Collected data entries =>
--*--

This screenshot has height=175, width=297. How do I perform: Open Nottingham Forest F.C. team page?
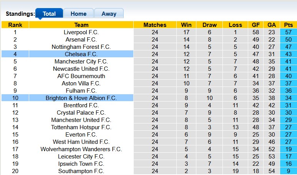[81, 47]
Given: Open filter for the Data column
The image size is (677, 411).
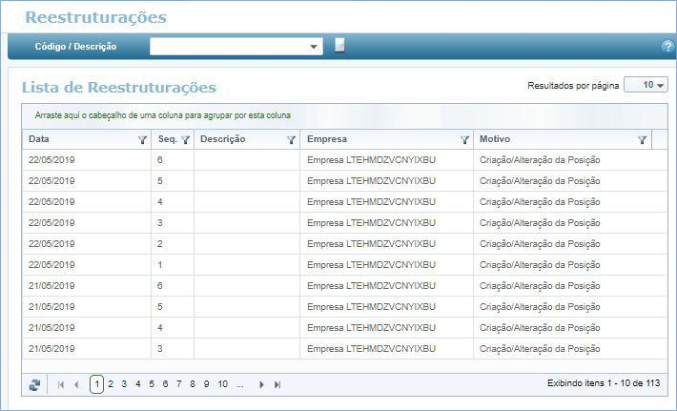Looking at the screenshot, I should 142,139.
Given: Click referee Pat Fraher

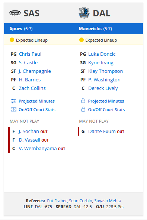Looking at the screenshot, I should coord(57,201).
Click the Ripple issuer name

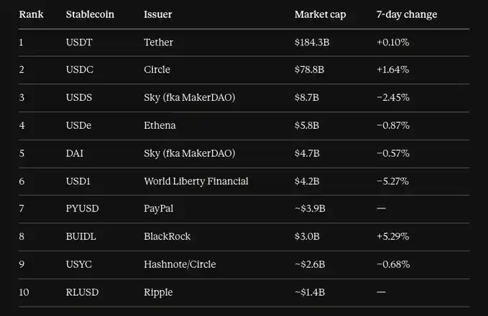click(158, 292)
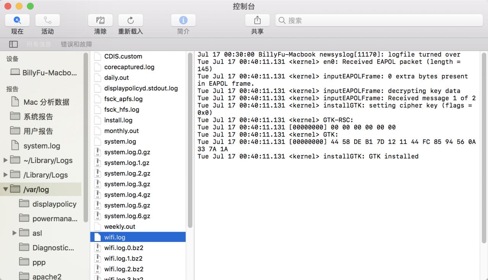Viewport: 488px width, 280px height.
Task: Open the 活动 activity view icon
Action: [x=47, y=20]
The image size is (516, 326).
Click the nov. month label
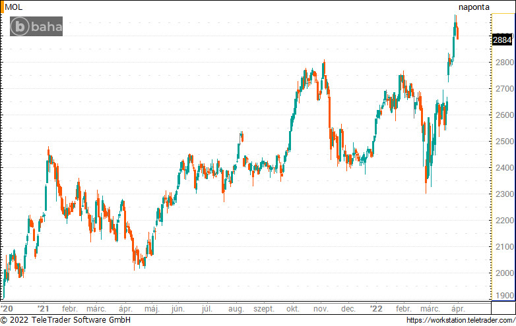[321, 308]
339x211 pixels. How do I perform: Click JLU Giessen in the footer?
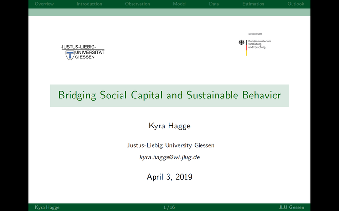coord(292,207)
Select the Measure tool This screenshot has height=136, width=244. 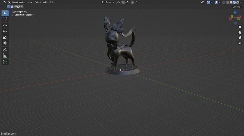[x=5, y=56]
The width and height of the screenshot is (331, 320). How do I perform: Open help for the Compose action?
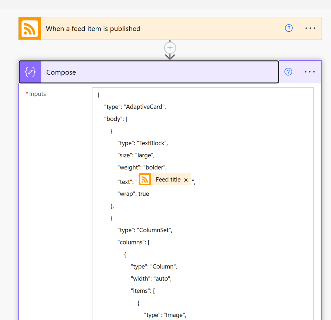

--*--

PROBLEM DETAILS => From the line with "Given: Open filter for the Data column" up to and including the line with "The image size is (516, 326)." above, retype every line exactly and nothing more; leave out the pictures.

SOLUTION FOR THIS TASK =>
Given: Open filter for the Data column
The image size is (677, 411).
Looking at the screenshot, I should 142,139.
Given: Click referee Pat Fraher

Looking at the screenshot, I should coord(57,201).
Click the Ripple issuer name

click(158, 292)
Viewport: 488px width, 280px height.
Task: Open the 活动 activity view icon
Action: [x=47, y=20]
The image size is (516, 326).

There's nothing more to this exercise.